> _WORK INSTRUCTIONS_
Each record beneath this sentence is to be transcribed exactly as it reads.

___ RECORDS TO PROCESS ___

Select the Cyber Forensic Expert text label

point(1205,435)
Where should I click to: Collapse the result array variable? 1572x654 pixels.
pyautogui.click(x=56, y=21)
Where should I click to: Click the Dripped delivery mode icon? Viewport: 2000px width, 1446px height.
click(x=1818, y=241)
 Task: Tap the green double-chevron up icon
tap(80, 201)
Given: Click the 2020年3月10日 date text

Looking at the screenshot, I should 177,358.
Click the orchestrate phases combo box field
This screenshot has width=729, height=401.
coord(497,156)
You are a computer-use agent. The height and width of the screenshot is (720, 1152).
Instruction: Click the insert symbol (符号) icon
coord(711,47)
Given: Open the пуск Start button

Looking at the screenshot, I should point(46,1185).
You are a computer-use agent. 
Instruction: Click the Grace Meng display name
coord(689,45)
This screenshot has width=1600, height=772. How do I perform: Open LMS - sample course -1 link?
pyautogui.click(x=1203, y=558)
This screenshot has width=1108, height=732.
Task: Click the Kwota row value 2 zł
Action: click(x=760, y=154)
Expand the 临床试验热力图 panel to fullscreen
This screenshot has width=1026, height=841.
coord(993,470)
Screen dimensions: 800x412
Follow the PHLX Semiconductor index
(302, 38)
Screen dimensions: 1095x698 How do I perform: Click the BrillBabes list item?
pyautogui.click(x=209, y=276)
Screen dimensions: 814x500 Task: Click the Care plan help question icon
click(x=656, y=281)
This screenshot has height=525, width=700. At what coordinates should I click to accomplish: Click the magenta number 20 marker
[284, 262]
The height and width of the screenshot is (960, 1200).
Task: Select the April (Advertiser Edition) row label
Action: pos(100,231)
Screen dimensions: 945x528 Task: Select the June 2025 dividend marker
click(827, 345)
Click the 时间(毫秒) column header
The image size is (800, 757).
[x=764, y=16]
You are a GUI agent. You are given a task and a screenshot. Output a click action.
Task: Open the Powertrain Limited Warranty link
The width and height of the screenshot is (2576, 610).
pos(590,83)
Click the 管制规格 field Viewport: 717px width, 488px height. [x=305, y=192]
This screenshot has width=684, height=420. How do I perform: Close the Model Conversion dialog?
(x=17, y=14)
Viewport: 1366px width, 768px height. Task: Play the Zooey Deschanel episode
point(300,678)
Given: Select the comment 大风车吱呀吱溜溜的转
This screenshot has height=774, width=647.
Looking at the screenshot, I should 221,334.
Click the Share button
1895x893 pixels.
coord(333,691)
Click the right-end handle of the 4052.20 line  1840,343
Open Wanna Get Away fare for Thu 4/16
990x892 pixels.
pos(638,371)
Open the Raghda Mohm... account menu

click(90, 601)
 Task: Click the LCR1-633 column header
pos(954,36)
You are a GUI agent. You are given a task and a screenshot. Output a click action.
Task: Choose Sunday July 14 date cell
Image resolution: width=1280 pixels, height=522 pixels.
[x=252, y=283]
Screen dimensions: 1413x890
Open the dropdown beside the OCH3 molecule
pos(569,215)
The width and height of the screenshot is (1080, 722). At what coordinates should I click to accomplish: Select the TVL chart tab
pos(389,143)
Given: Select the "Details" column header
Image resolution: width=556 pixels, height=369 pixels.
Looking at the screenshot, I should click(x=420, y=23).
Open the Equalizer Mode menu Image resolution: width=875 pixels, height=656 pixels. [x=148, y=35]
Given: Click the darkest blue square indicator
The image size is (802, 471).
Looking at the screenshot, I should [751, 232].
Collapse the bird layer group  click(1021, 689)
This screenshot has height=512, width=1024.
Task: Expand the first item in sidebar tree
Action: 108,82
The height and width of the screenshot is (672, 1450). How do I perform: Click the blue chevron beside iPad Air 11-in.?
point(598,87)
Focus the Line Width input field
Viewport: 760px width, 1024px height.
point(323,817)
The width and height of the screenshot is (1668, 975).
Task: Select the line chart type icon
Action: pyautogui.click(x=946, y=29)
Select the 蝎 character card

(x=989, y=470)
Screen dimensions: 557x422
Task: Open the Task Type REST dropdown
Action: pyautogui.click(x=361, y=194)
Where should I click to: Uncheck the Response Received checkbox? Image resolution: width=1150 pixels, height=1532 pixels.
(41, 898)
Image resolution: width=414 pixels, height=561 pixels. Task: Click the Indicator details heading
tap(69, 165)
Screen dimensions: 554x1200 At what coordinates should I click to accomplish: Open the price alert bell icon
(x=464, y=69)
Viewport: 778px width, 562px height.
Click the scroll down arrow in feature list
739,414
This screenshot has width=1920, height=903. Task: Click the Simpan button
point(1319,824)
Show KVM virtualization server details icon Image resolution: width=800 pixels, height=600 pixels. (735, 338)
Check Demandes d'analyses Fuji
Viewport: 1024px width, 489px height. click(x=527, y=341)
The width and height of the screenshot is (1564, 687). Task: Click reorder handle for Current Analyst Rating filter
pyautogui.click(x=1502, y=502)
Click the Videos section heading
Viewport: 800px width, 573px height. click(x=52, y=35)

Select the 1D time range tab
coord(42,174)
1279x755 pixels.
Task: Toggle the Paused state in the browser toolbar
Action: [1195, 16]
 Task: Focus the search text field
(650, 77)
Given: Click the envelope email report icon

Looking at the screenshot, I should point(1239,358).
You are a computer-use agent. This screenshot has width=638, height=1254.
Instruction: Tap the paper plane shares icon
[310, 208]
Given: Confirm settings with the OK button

___

> _RESULT OF THE TASK_
Select the Cyber Forensic Expert text label

point(1205,435)
Where should I click to: Collapse the result array variable? 1572x654 pixels.
pyautogui.click(x=56, y=21)
Where should I click to: Click the Dripped delivery mode icon? Viewport: 2000px width, 1446px height.
click(x=1818, y=241)
 Task: Tap the green double-chevron up icon
tap(80, 201)
Given: Click the 2020年3月10日 date text

Looking at the screenshot, I should 177,358.
Click the orchestrate phases combo box field
This screenshot has width=729, height=401.
coord(497,156)
You are a computer-use agent. The height and width of the screenshot is (720, 1152).
Instruction: Click the insert symbol (符号) icon
coord(711,47)
Given: Open the пуск Start button

Looking at the screenshot, I should point(46,1185).
You are a computer-use agent. 
Instruction: Click the Grace Meng display name
coord(689,45)
This screenshot has width=1600, height=772. How do I perform: Open LMS - sample course -1 link?
pyautogui.click(x=1203, y=558)
This screenshot has width=1108, height=732.
Task: Click the Kwota row value 2 zł
Action: click(x=760, y=154)
Expand the 临床试验热力图 panel to fullscreen
This screenshot has width=1026, height=841.
coord(993,470)
Screen dimensions: 800x412
Follow the PHLX Semiconductor index
(302, 38)
Screen dimensions: 1095x698 How do I perform: Click the BrillBabes list item?
pyautogui.click(x=209, y=276)
Screen dimensions: 814x500 Task: Click the Care plan help question icon
click(x=656, y=281)
This screenshot has height=525, width=700. At what coordinates should I click to accomplish: Click the magenta number 20 marker
[284, 262]
The height and width of the screenshot is (960, 1200).
Task: Select the April (Advertiser Edition) row label
Action: pos(100,231)
Screen dimensions: 945x528 Task: Select the June 2025 dividend marker
click(827, 345)
Click the 时间(毫秒) column header
The image size is (800, 757).
[x=764, y=16]
You are a GUI agent. You are given a task and a screenshot. Output a click action.
Task: Open the Powertrain Limited Warranty link
The width and height of the screenshot is (2576, 610).
pos(590,83)
Click the 管制规格 field Viewport: 717px width, 488px height. [x=305, y=192]
This screenshot has width=684, height=420. How do I perform: Close the Model Conversion dialog?
(x=17, y=14)
Viewport: 1366px width, 768px height. Task: Play the Zooey Deschanel episode
point(300,678)
Given: Select the comment 大风车吱呀吱溜溜的转
This screenshot has height=774, width=647.
Looking at the screenshot, I should 221,334.
Click the Share button
1895x893 pixels.
coord(333,691)
Click the right-end handle of the 4052.20 line  1840,343
Open Wanna Get Away fare for Thu 4/16
990x892 pixels.
pos(638,371)
Open the Raghda Mohm... account menu

click(90, 601)
 Task: Click the LCR1-633 column header
pos(954,36)
You are a GUI agent. You are given a task and a screenshot. Output a click action.
Task: Choose Sunday July 14 date cell
Image resolution: width=1280 pixels, height=522 pixels.
[x=252, y=283]
Screen dimensions: 1413x890
Open the dropdown beside the OCH3 molecule
pos(569,215)
The width and height of the screenshot is (1080, 722). At what coordinates should I click to accomplish: Select the TVL chart tab
pos(389,143)
Given: Select the "Details" column header
Image resolution: width=556 pixels, height=369 pixels.
Looking at the screenshot, I should click(x=420, y=23).
Open the Equalizer Mode menu Image resolution: width=875 pixels, height=656 pixels. [x=148, y=35]
Given: Click the darkest blue square indicator
The image size is (802, 471).
Looking at the screenshot, I should [751, 232].
Collapse the bird layer group  click(1021, 689)
This screenshot has height=512, width=1024.
Task: Expand the first item in sidebar tree
Action: 108,82
The height and width of the screenshot is (672, 1450). How do I perform: Click the blue chevron beside iPad Air 11-in.?
point(598,87)
Focus the Line Width input field
Viewport: 760px width, 1024px height.
point(323,817)
The width and height of the screenshot is (1668, 975).
Task: Select the line chart type icon
Action: pyautogui.click(x=946, y=29)
Select the 蝎 character card

(x=989, y=470)
Screen dimensions: 557x422
Task: Open the Task Type REST dropdown
Action: pyautogui.click(x=361, y=194)
Where should I click to: Uncheck the Response Received checkbox? Image resolution: width=1150 pixels, height=1532 pixels.
(41, 898)
Image resolution: width=414 pixels, height=561 pixels. Task: Click the Indicator details heading
tap(69, 165)
Screen dimensions: 554x1200 At what coordinates should I click to accomplish: Open the price alert bell icon
(x=464, y=69)
Viewport: 778px width, 562px height.
Click the scroll down arrow in feature list
739,414
This screenshot has width=1920, height=903. Task: Click the Simpan button
point(1319,824)
Show KVM virtualization server details icon Image resolution: width=800 pixels, height=600 pixels. (735, 338)
Check Demandes d'analyses Fuji
Viewport: 1024px width, 489px height. click(x=527, y=341)
The width and height of the screenshot is (1564, 687). Task: Click reorder handle for Current Analyst Rating filter
pyautogui.click(x=1502, y=502)
Click the Videos section heading
Viewport: 800px width, 573px height. click(x=52, y=35)

Select the 1D time range tab
coord(42,174)
1279x755 pixels.
Task: Toggle the Paused state in the browser toolbar
Action: [1195, 16]
 Task: Focus the search text field
(650, 77)
Given: Click the envelope email report icon

Looking at the screenshot, I should point(1239,358).
You are a computer-use agent. This screenshot has width=638, height=1254.
Instruction: Tap the paper plane shares icon
[310, 208]
Given: Confirm settings with the OK button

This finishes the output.